Rapid and Automated Approach for Early Crop Mapping Using Sentinel-1 and Sentinel-2 on Google Earth Engine; A Case of a Highly Heterogeneous and Fragmented Agricultural Region.

Accurate and rapid crop type mapping is critical for agricultural sustainability. The growing trend of cloud-based geospatial platforms provides rapid processing tools and cloud storage for remote sensing data. In particular, a variety of remote sensing applications have made use of publicly accessible data from the Sentinel missions of the European Space Agency (ESA). However, few studies have employed these data to evaluate the effectiveness of Sentinel-1, and Sentinel-2 spectral bands and Machine Learning (ML) techniques in challenging highly heterogeneous and fragmented agricultural landscapes using the Google Earth Engine (GEE) cloud computing platform.
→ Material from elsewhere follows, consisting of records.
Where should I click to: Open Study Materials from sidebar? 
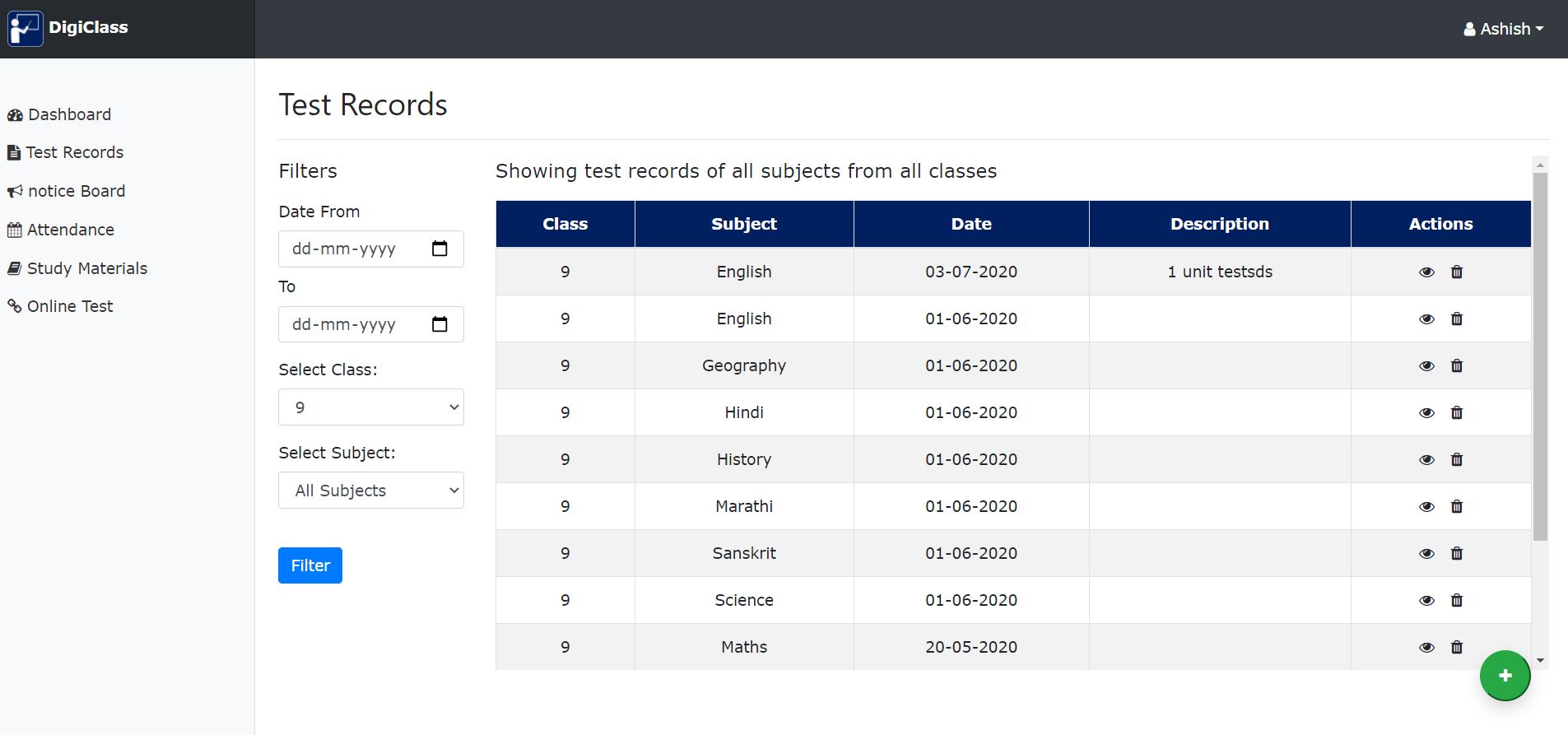(x=86, y=268)
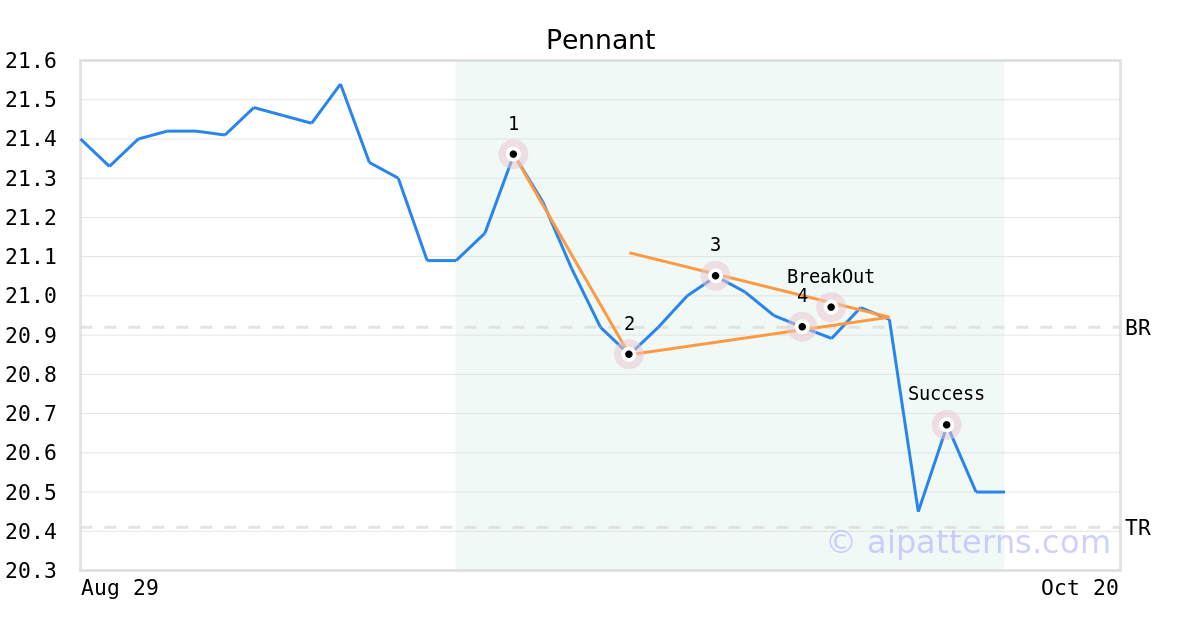Select the circular marker at point 4
The height and width of the screenshot is (630, 1200).
pos(802,326)
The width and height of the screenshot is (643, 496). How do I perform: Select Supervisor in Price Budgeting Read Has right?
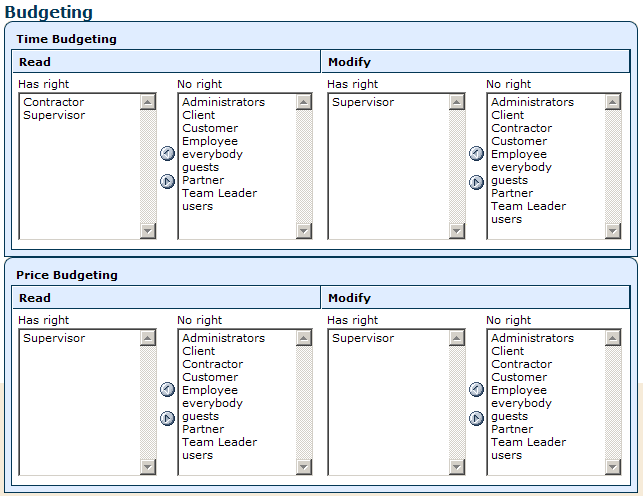[54, 338]
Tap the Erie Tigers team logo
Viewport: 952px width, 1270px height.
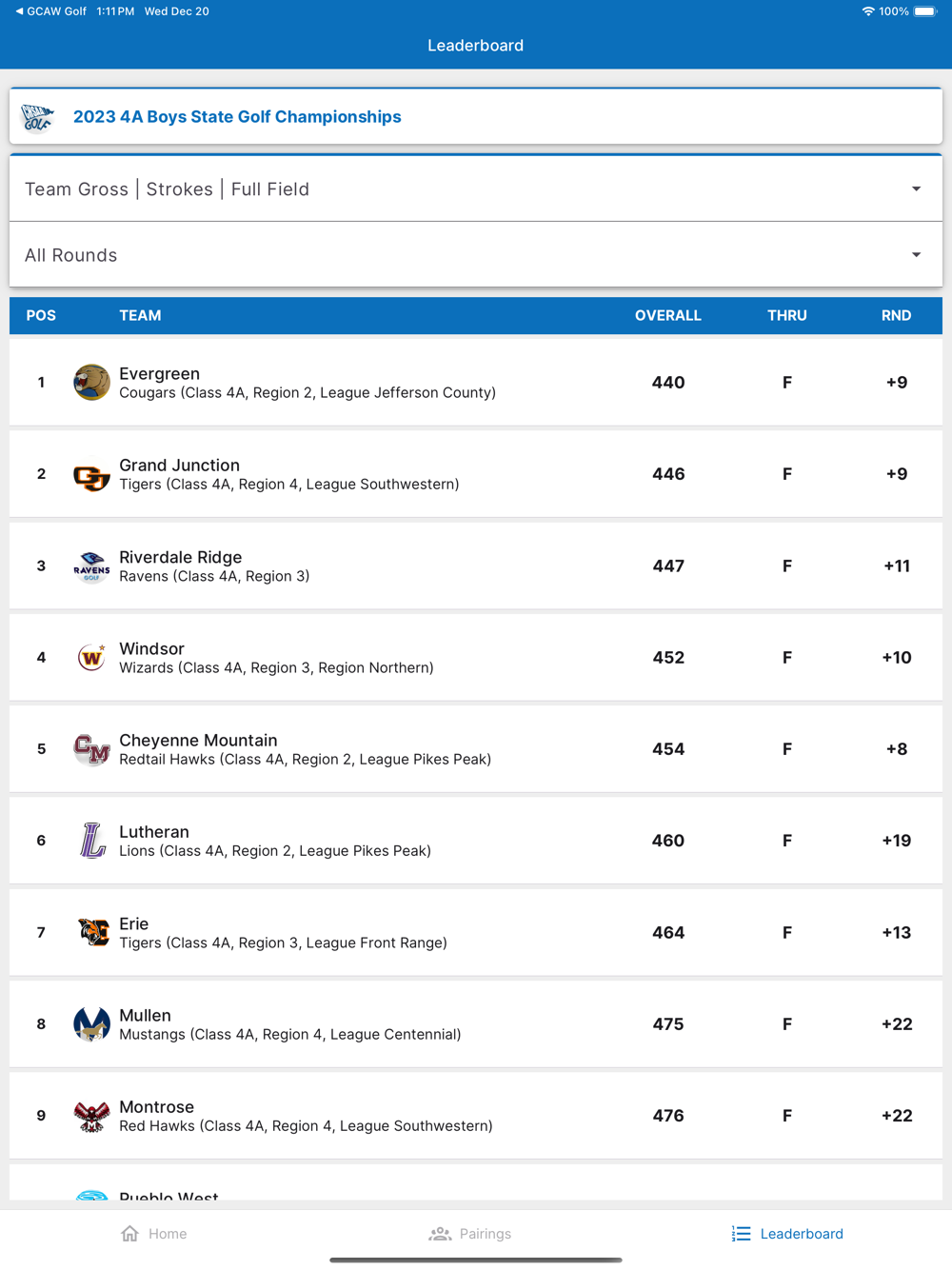coord(91,933)
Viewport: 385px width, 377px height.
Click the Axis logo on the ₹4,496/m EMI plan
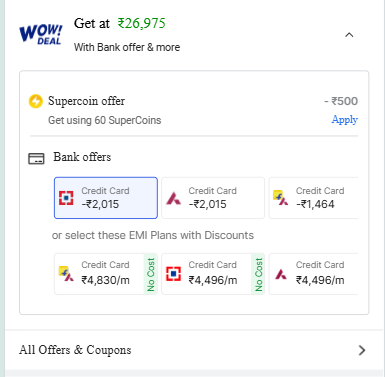pyautogui.click(x=281, y=274)
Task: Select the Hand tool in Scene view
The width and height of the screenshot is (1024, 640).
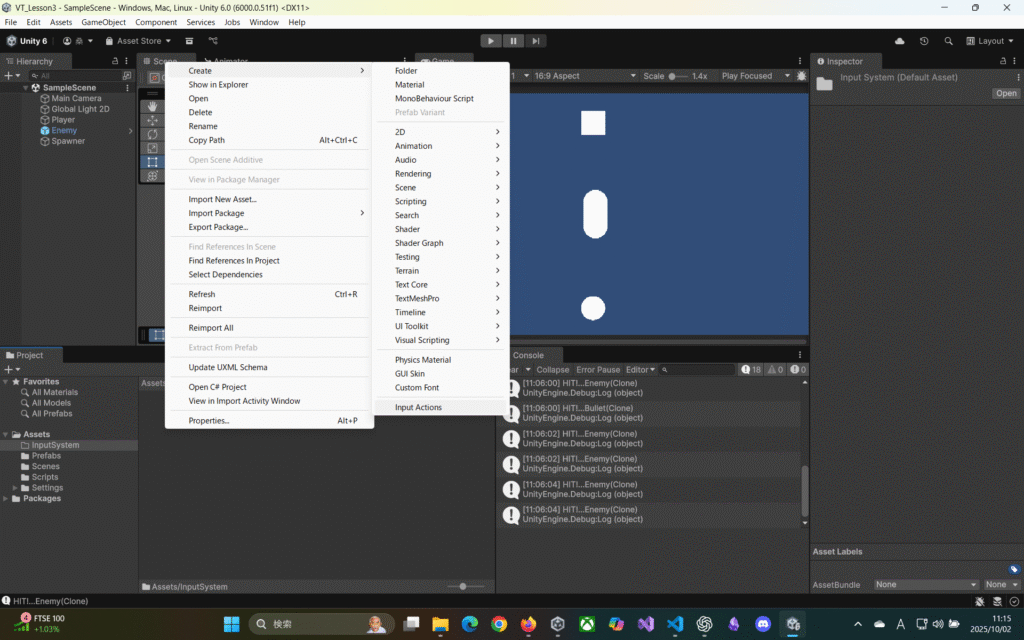Action: [152, 106]
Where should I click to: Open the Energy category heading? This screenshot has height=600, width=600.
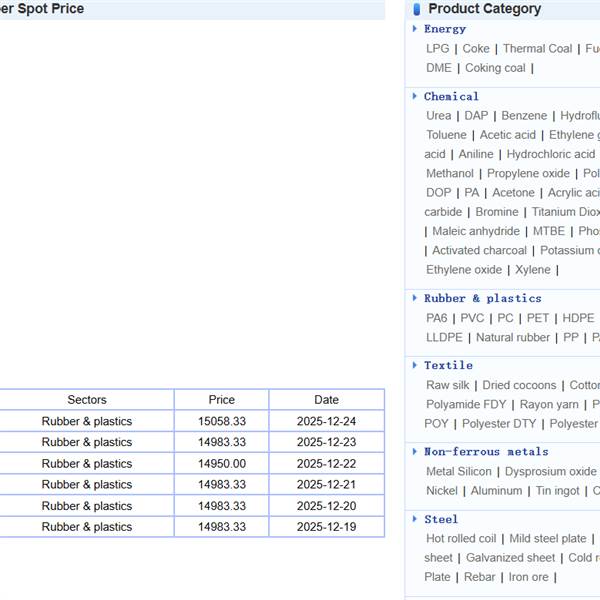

This work aims to map, accurately and early, the crop types in a highly heterogeneous and fragmented agricultural region of the Tadla Irrigated Perimeter (TIP) as a case study using the high spatiotemporal resolution of Sentinel-1, Sentinel-2, and a Random Forest (RF) classifier implemented on GEE. More specifically, five experiments were performed to assess the optical band reflectance values, vegetation indices, and SAR backscattering coefficients on the accuracy of crop classification. Besides, two scenarios were used to assess the monthly temporal windows on classification accuracy. The findings of this study show that the fusion of Sentinel-1 and Sentinel-2 data can accurately produce the early crop mapping of the studied area with an Overall Accuracy (OA) reaching 95.02%. The scenarios prove that the monthly time series perform better in terms of classification accuracy than single monthly windows images. Red-edge and shortwave infrared bands can improve the accuracy of crop classification by 1.72% when compared to only using traditional bands (i.e., visible and near-infrared bands). The inclusion of two common vegetation indices (The Normalized Vegetation Index (NDVI), the Enhanced Vegetation Index (EVI)) and Sentinel-1 backscattering coefficients to the crop classification enhanced the overall classification accuracy by 0.02% and 2.94%, respectively, compared to using the Sentinel-2 reflectance bands alone. The monthly windows analysis indicated that the improvement in the accuracy of crop classification is the greatest when the March images are accessible, with an OA higher than 80%.